◆ **Directions**:
Return the line that has "You are a computer-use" and all lines below it through the last, exactly as they stand; omit pictures.

....

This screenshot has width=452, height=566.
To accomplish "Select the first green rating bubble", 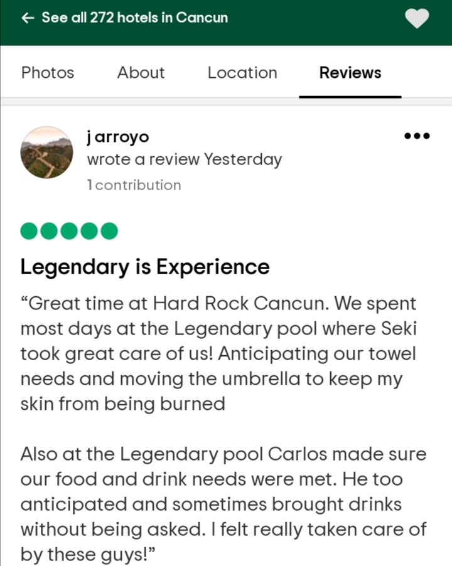I will coord(29,231).
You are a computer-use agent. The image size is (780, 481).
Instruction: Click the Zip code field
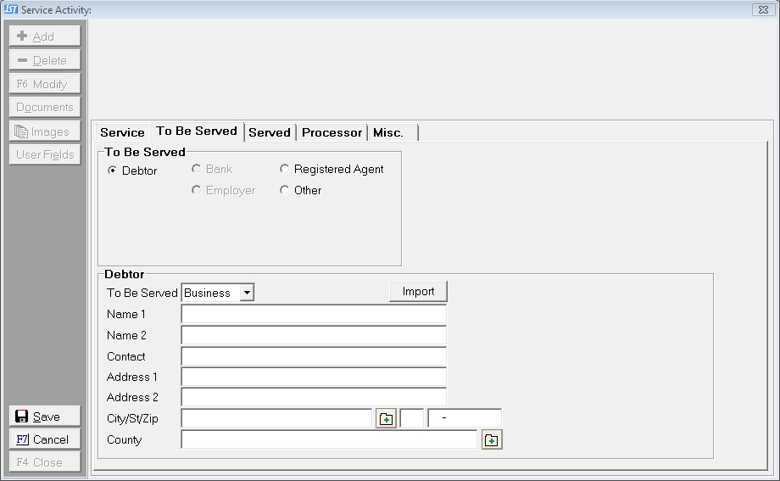tap(465, 419)
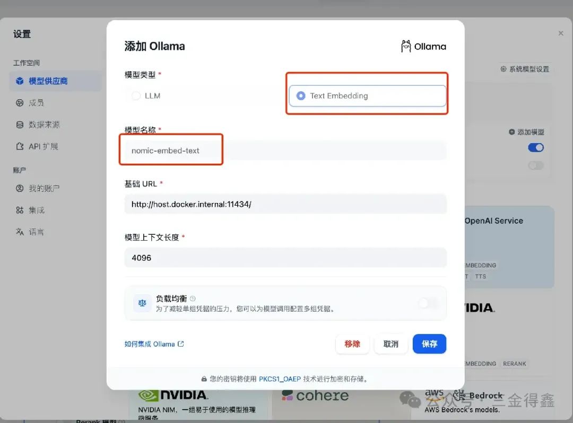The height and width of the screenshot is (423, 573).
Task: Click 添加模型 to add a model
Action: pos(524,131)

....

◆ **The answer**:
You are a computer-use agent. The image size is (780, 481).
Instruction: Click the Zip code field
tap(465, 419)
The height and width of the screenshot is (423, 573).
Task: Click 添加模型 to add a model
Action: pos(524,131)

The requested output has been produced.